本発明は、薄膜あるいはシート形状の平面方向に高い熱伝導率を発現する放熱材料として好適な有機無機コンポジット材料に関するものである。
従来、放熱用途の有機無機コンポジットは、熱伝導率の低い樹脂と熱伝導率の高い無機物で構成されており、樹脂単体の高熱伝導化や無機フィラーの形状、分散性、配向性について多くの研究がなされている。
金属や黒鉛をフィラーとするコンポジットは高い熱伝導率を発現する一方、導電性材料を添加していることからコンポジットの電気抵抗が小さくなる。酸化物、非酸化物をフィラーとするコンポジットは、金属や黒鉛をフィラーとするコンポジットに比べると低い熱伝導率になるが、良好な絶縁性材料であることからコンポジットも絶縁材料となる。
スマートフォンやタブレット、PCなどに代表される電子機器は高容量化が進む中、軽量化、薄型化も図られており、放熱性の確保が重要になっている。放熱材料は回路基板などに用いられるため、高い絶縁性を示すことが必要となり、酸化物、非酸化物をフィラーとする有機無機コンポジット材料は市場のニーズが大きい。
酸化物フィラーは比較的安価な材料であり粒子形状制御も可能である反面、熱伝導率は〜数十W/m・K程度で、有機無機コンポジット材料にしたときの熱伝導率は数W/m・K程度しか望めない。一方、非酸化物フィラーは高価な材料であるが、熱伝導率は100W/m・K以上を発現し、有機無機コンポジット材料にしたときの熱伝導率は10W/m・K以上が期待できる。
しかしながら、非酸化物フィラーとして使用される窒化アルミニウムは耐水性に難があり、窒化ホウ素は構造異方性があることから、樹脂中の分散処理が難しいのが課題である。また、いずれの粒子も均一分散しただけでは高い熱伝導率を発現せず、伝熱経路の確保が重要になっている。フィラー同士の接触や、フィラーと樹脂の界面結合が重要な課題となっている。

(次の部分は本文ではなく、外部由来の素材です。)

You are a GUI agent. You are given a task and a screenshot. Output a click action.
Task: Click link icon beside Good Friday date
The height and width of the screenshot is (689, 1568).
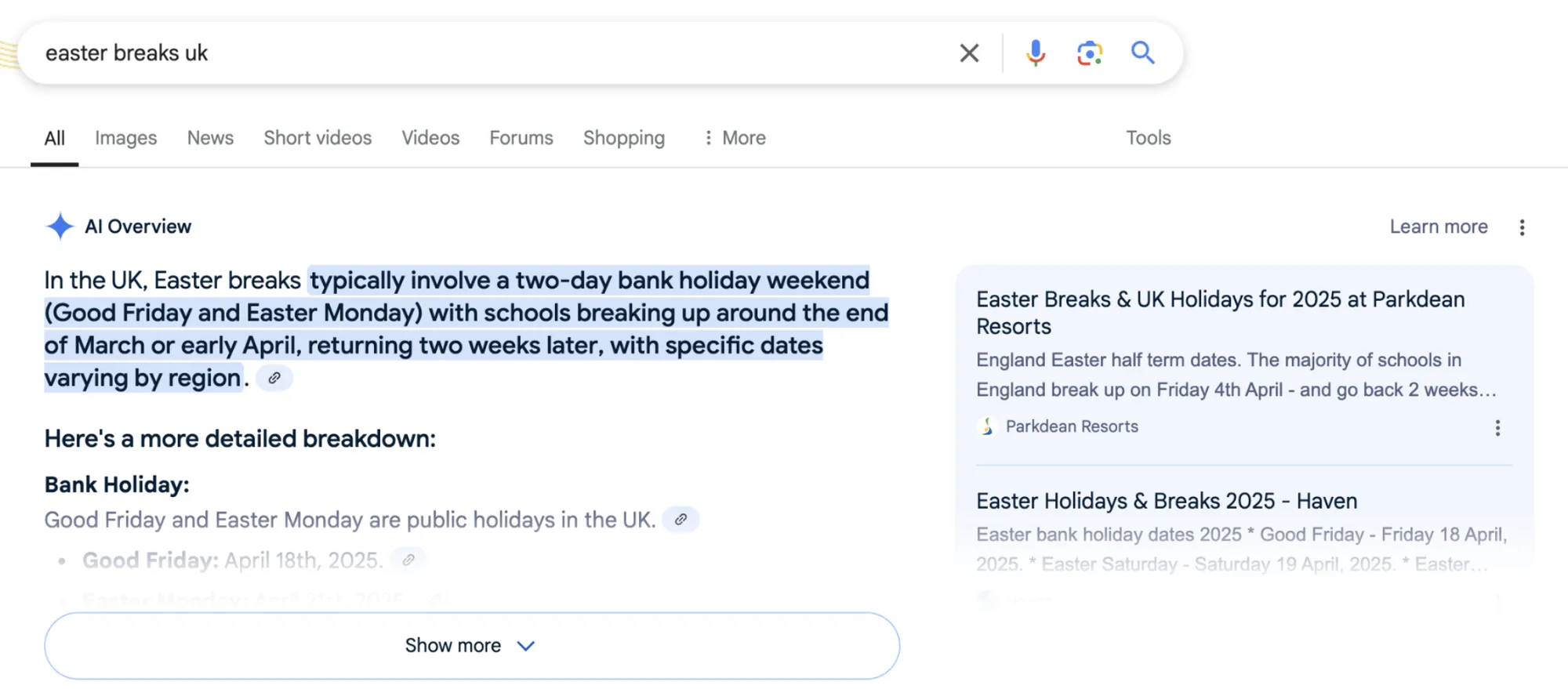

窒化ホウ素の高充填では70体積%配合で3.5〜4.0W/m・Kの熱伝導率が報告されている。(特許文献1)
平均粒径10〜400μmの粗粉と平均粒径0.5〜4μmの微粉の2種類の六方晶窒化ホウ素を樹脂中に分散させ、ロールプレス成形により一方向に高い熱伝導率を発現するシートが特許文献2で報告されている。
無機フィラーの高充填や異種サイズフィラーの同時充填は、伝熱経路を確保することを意図したものである。共に無機フィラー配合量が多いことから、コンポジット材の成形性が失われる。
六方晶窒化ホウ素粒子を1,4−フェニルレンジイソシアネートで処理し、得られた粒子をアミノフェノールと反応させて処理した粉末をベンゾオキサジン、エポキシ樹脂、フェノール樹脂などの未反応モノマーと重合させて作製した組成物は、六方晶窒化ホウ素を最大で90重量%まで配合することで、熱伝導率を最大で37.5W/m・K発現することが特許文献3で報告されている。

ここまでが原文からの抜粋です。